The report also quoted security experts in Sri Lanka saying they were wary of a revival of the LTTE.

“We have information that they are re-organising in Canada and Europe, ” said renowned international terrorism expert Professor Rohan Gunaratna.

“As long as attempts are being made to propagate LTTE ideology, India should continue to extend the ban.”

The news report said that although a ban has been in place for close to three decades, Tamil nationalist groups and individuals have been flaunting their affinity with LTTE with impunity, including “hailing Prabhakaran publicly and putting up photos and posters”.

So, the Indian government hasn’t been able to stamp out support for LTTE completely in India, and no politician would want to antagonise the Tamil voters.
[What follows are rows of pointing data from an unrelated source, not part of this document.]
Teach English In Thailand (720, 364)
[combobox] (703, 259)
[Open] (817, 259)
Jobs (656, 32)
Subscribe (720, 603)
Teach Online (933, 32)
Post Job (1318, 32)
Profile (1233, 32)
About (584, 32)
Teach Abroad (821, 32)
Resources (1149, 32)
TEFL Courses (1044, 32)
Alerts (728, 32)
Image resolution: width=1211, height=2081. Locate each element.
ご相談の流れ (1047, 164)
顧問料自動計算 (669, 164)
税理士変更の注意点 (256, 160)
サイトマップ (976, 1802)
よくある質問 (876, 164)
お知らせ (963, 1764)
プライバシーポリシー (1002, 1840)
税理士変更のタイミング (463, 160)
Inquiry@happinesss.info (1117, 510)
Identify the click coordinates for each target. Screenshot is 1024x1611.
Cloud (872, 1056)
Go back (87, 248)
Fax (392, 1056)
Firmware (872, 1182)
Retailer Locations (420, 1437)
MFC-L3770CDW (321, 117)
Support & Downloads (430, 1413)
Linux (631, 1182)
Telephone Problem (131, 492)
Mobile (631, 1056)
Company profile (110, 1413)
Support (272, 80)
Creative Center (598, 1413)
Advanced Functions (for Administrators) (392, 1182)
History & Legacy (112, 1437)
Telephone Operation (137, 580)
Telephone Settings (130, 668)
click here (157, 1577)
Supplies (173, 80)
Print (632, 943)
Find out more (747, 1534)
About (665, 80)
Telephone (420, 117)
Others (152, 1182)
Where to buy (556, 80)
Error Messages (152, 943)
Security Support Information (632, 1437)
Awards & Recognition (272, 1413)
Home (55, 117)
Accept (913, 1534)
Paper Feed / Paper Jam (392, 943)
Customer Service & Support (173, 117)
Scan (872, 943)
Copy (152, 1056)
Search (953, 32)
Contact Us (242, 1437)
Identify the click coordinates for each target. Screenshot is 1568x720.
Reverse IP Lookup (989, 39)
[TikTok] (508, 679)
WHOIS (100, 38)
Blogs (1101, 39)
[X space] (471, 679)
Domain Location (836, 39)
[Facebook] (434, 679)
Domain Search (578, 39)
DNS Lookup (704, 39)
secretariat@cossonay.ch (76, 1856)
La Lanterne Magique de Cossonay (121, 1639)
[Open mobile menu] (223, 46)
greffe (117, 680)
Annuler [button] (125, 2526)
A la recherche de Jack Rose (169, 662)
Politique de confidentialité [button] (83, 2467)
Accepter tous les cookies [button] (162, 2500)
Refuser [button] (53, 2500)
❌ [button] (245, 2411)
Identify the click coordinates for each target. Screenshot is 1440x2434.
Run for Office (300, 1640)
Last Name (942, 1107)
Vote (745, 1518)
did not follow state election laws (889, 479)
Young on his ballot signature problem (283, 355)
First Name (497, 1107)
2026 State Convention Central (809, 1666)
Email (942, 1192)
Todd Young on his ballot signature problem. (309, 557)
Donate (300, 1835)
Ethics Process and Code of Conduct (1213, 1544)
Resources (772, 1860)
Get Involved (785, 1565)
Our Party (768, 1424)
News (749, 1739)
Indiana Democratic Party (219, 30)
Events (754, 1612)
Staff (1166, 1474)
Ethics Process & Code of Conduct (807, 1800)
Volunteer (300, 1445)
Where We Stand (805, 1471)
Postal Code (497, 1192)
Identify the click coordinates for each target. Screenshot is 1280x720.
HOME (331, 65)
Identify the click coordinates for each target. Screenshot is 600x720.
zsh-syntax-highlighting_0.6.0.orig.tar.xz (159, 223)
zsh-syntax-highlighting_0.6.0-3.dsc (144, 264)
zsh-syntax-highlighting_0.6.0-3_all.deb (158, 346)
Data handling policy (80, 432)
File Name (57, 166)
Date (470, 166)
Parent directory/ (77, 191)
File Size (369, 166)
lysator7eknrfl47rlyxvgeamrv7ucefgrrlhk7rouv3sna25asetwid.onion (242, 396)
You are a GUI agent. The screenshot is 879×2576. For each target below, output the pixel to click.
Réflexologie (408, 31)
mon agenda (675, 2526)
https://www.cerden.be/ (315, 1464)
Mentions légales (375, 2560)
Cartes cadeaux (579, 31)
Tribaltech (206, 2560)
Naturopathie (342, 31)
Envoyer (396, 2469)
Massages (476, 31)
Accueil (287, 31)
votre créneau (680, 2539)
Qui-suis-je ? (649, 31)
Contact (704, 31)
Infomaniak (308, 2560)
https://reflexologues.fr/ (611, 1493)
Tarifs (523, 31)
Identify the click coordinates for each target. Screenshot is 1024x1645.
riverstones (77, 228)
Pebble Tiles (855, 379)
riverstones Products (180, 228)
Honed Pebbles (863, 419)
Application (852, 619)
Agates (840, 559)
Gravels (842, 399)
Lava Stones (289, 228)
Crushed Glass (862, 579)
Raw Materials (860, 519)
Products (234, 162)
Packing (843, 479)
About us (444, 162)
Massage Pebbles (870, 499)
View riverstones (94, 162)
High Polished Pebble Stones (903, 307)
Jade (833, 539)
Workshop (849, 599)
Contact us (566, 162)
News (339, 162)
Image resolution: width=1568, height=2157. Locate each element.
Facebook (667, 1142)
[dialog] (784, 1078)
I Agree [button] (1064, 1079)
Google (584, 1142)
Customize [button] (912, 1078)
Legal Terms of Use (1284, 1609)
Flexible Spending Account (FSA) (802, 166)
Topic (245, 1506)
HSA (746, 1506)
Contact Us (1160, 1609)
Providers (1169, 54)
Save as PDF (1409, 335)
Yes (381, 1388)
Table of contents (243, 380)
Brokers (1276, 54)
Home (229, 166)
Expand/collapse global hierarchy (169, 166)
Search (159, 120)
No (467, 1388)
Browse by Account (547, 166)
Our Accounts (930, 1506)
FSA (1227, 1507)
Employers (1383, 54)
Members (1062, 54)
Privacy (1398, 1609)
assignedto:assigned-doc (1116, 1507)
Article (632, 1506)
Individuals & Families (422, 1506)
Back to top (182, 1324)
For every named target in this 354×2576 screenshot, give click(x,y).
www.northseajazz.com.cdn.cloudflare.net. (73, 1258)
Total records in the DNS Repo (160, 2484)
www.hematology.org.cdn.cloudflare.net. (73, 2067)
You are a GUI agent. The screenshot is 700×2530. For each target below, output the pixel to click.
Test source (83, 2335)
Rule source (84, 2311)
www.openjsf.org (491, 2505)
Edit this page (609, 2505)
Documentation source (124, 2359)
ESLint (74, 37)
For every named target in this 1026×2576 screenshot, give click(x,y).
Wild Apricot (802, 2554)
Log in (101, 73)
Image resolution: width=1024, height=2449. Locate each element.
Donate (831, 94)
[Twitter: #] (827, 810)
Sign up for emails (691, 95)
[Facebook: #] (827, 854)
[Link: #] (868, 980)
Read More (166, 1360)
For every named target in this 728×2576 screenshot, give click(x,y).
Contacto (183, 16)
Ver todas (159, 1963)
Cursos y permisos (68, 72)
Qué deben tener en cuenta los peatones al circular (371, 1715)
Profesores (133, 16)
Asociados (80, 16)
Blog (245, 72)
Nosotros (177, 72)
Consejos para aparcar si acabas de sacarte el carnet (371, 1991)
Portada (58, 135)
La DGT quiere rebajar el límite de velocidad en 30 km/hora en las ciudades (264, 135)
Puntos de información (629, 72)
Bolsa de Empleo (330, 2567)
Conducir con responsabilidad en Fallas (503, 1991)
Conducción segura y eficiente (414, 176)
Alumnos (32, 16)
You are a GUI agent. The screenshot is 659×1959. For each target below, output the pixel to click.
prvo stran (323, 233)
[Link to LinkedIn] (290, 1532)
Perhaps there isn’t much difference for Malaysian Indian politicians to tamper with Tamil sentiments, the affinity for LTTE, or to win the minority but still crucial Indian votes as part of their game plan. Race and religion remain toxic subjects, regardless of their form or variation. Adding fuel to the fire, it’s worse that this foreign extremism is imported into Malaysia, only to find life in our already complicated politics.